Considering distinct but related factors for CD and SUD would acknowledge that SUD can also be identified as an indicator of internalizing disorders (e.g., Kendler et al. 2011). Similarly, recent work has found that ODD is multidimensional with multiple etiologies and distinct developmental pathways that may differ by gender (Burke and Loeber 2010; Rowe et al. 2010). ODD can be characterized by both affective and behavioral symptoms, with the affective symptoms being predictive of later depression (“internalizing”) and the behavioral symptoms being associated with CD and aggressive behaviors (“externalizing”; Burke and Loeber 2010). These findings have led for a call to maintain distinctions between ODD and CD in DSM-5 (Rowe et al. 2010). Results from the current study should be replicated prior to making any statements about changes to the DSM-5, particularly given the conceptual and practical issues involved in changing a diagnostic system.

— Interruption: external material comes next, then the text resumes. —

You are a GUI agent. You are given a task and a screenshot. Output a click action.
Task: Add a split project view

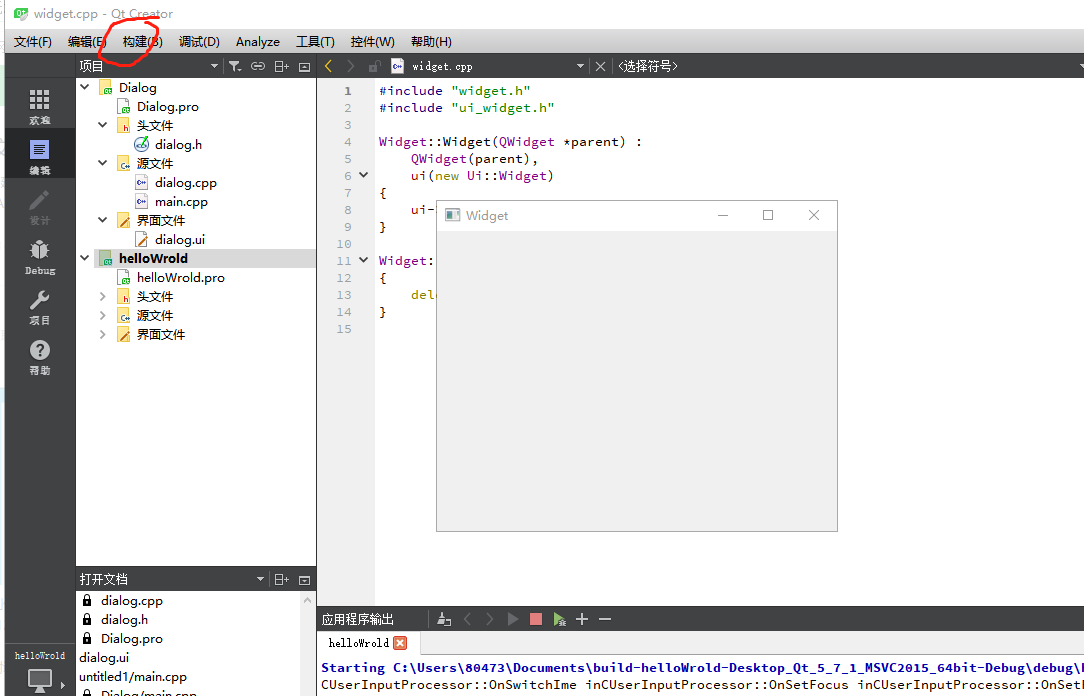[281, 66]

Conclusions and Future Directions

In order to gain a better understanding of the structure of psychopathology in a way that will significantly advance research and treatment, quantitative investigations need to be extended beyond the goals of the current study, which focused on symptom/disorder overlap, and towards the goal of understanding the broader etiology and progression of psychopathology over time. Future research on the risk and protective factors and identification of subordinate factors within the externalizing factors could also provide valuable information on how externalizing psychopathology may be modified over time. For example, research has identified subtypes of CD (Tackett et al. 2003), ADHD (Todd et al. 2001), ODD (Rowe et al. 2010), and SUD (Winters et al. 2008) and these different subtypes might respond differently to specific treatments or be identified by distinct phenotypes. Estimating subordinate factors that cut across diagnostic categories could help characterize individuals at the level of behavior, or even better at the level of common vulnerabilities (Beauchaine et al. 2010), rather than at the level of disorder. Such theoretically-informed, quantitative investigations that take a multidimensional approach to measuring externalizing psychopathology may provide a better approximation of externalizing symptomatology and will inform future research on the etiology, prevention, and treatment of externalizing behavior problems.